Friday, August 13, 2010

Avoid saying the word ' NO'

The advice that parents regularly hear is to say No a couple of times during the day , so the kid learns that they can't get everything that they want and they learn to accept the No word. What follows is kids either go ballistic , explode or implode accepting that their parents don't consider that they have legitimate concerns or feelings. When we say NO we trigger the cortisol hormone which puts us and the child in the ' fight – flight mode.' There is the assumption that parenting is about win-lose scenarios , kids resisting parental control and parents trying to get kids to do what they want them to do. If he really want our kids to ' hear us ' , hear our concerns and experience learning when they interact with us , we need to let them go through the thinking process and make meaning of what is happening , we need to get them talking and reflecting, exploring situations and the concerns of all.
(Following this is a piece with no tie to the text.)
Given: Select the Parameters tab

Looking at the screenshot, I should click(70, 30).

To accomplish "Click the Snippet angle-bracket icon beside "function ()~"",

Saying No is essentially only one solution to a concern . Because the solution only addresses the parents concern we are using Plan A. Traditionally kids have never had their concerns heard and when they have been heard it is more of a Plan B in a guise of Plan A. Empathizing with a kid and validating concerns is something parents do just to make compliance easier for kids to swallow , it is called ' Perfunctory empathy – very much part of the Love and Logic approach. Kids need reassurance when we use collaborative problem solving Plan B that we are not trying to force a solution .

I like the phrase - ' I am not saying No '

Of course this does not mean I am saying yes , it means ' I just want to hear your concerns , can you tell me more ?' Our purpose is to get a conversation going with the child mainly speaking and we listening.

We need to gather information about the child's concerns , and take a step back from the solution he has presented.

It is very important not to rush this stage. The child has to feel that he is being heard and understood.

We can also use phrases – I am not saying ' you have to do homework or go to sleep ' etc

Parenting is similar to soft selling , like a dance. When we step back our dance partner steps forward , when we are no longer forcing an issue , the kid no longer resists. When we show how our product will meet our kids needs , they will sell it to themselves.

CPS is not easy , in fact it is hard work , but dealing with the aftermath of the NO word , working on the back-end is much harder and less productive that working on the front end.

Alfie Kohn recommends in his book ' Unconditional Parenting ' 13 principles of parenting . They include Don’t stick your no’s in unnecessarily, try to say yes and don’t be rigid.

Try to talk things through and help your child connect with his true inner core so that the mutually satisfying solution is one that he feels is his own, meets his needs and an expression of who he is.